Success of the commerce sector should also be felt in employees’ wage packets

Kesko posted good results in its quarterly report, but this was no surprise for Kesko employees. The result for the third quarter of this year was the company’s best-ever quarterly result. Quarterly earnings have improved no less than 14 times compared to the reference period.

Service Union United PAM President Annika Rönni-Sällinen points out that service sector workers play a key role in generating good profits. Kesko’s operating profit for July-September was 243 million euros, compared to 236 million the previous year. Operating profit rose to 3 billion euros.  Sales of clothing and footwear have also increased after the Covid years.

“These numbers indicate that there is plenty of scope to pay wages”, Rönni-Sällinen states.  The result is making employees hopeful when it comes to the upcoming wage negotiations. 

“The company is doing well and employees are aware of this. Expectations are high for the wage negotiations and we hope that these results can safeguard workers’ purchasing power”, says Mikko Ruokonen, head shop steward at Kesko PT logistics. 

Ruokonen says that many people are worried about rising prices.

The economic survey indicates that up to 84 per cent of service sector workers are worried about their personal finances.

“How to pay electricity and grocery bills – this is the main concern when I talk to my fellow workers. Many of them are asking about the wage negotiations, they’re very interested to know what’s happening.”

Ruokonen started in logistics at Kesko’s warehouse 23 years ago and has seen how the sector has changed. The working pace has increased with centralisation and automation.

“It’s all very hectic, there are no quiet periods in these core activities, we’re always rushing.”

Shortage of skilled workers

Ruokonen says that worker turnover in the warehouse is high and that there’s a shortage of skilled workers in the sector. This is also confirmed by PAM’s economist Olli Toivanen, who says there’s a particular shortage of experienced workers and supervisors in the commerce sector.

“It’s also increasingly difficult to fill part-time and fixed-term positions, which can also include difficult working hours. Commerce sector roles requiring various special skills have also featured in the statistics in recent months. For example, in the wholesale sector it’s taking longer to fill vacancies."

Mikko Ruokonen calls for rapid action to make the sector more attractive.

“Pay and how staff are looked after will affect whether people want to come and work here in future or not.”

Anne Kuronen, K-Citymarket head shop steward, also feels the pressure, with work constantly having to be done by fewer sales staff.

“If staffing levels are the bare minimum, then of course the company is making higher profits.”

Extended store opening hours have made working hours more irregular, and shifts can be late in the evening or at any time of day.

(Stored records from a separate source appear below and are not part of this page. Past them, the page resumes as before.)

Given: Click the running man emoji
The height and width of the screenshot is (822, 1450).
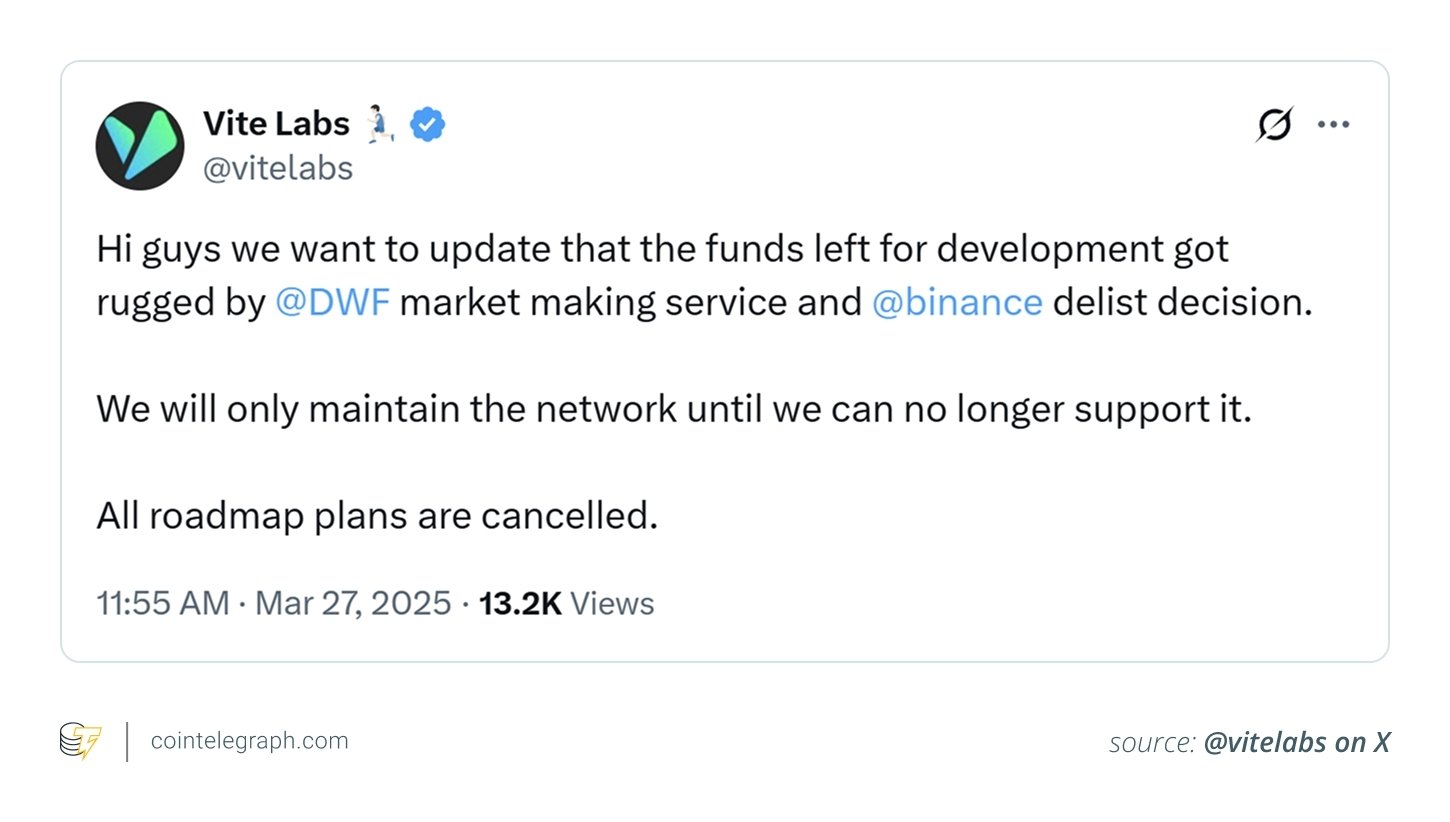Looking at the screenshot, I should [x=378, y=125].
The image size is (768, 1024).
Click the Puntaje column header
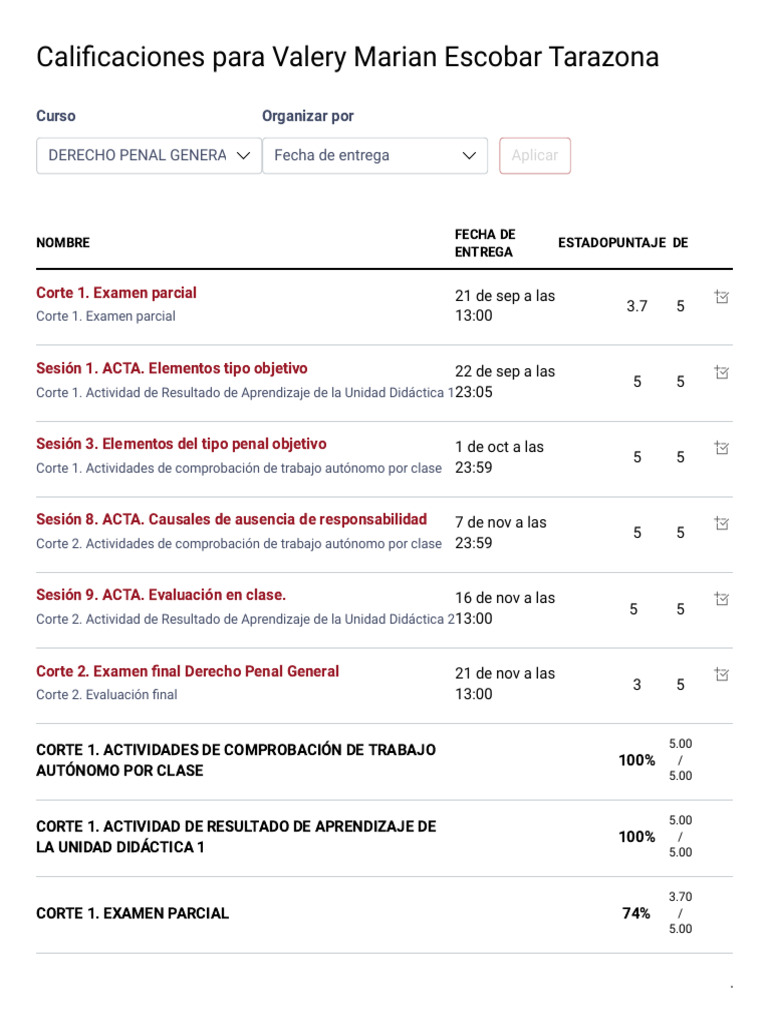(635, 243)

“Low hourly wages don’t attract people, even if there are supplements for evenings and weekends – it’s small compensation for sales assistants being away from their families.”

According to Kuronen it’s not enough just to be thanked for doing a good job – workers  are looking for progress and a substantial pay rise.

Service sector workers in play a key role in generating good profits.

Employers should also show responsibility for the wellbeing of their employees in times of high inflation.

The pay problem is made worse by the large numbers of part-timers in the commerce sector. Of 39,000 part-time sales assistants, around half are working part-time against their will.  

PAM President Annika Rönni-Sällinen has a clear position on the upcoming wage negotiations. The way commerce workers have taken the strain and been flexible in recent years has been taken to the extreme, partly because of Covid, so these big profits should also be reflected in workers’ pay packets.

It’s time to increase workers’ wages to a level that guarantees their purchasing power and eases the labour shortage in the commerce sector.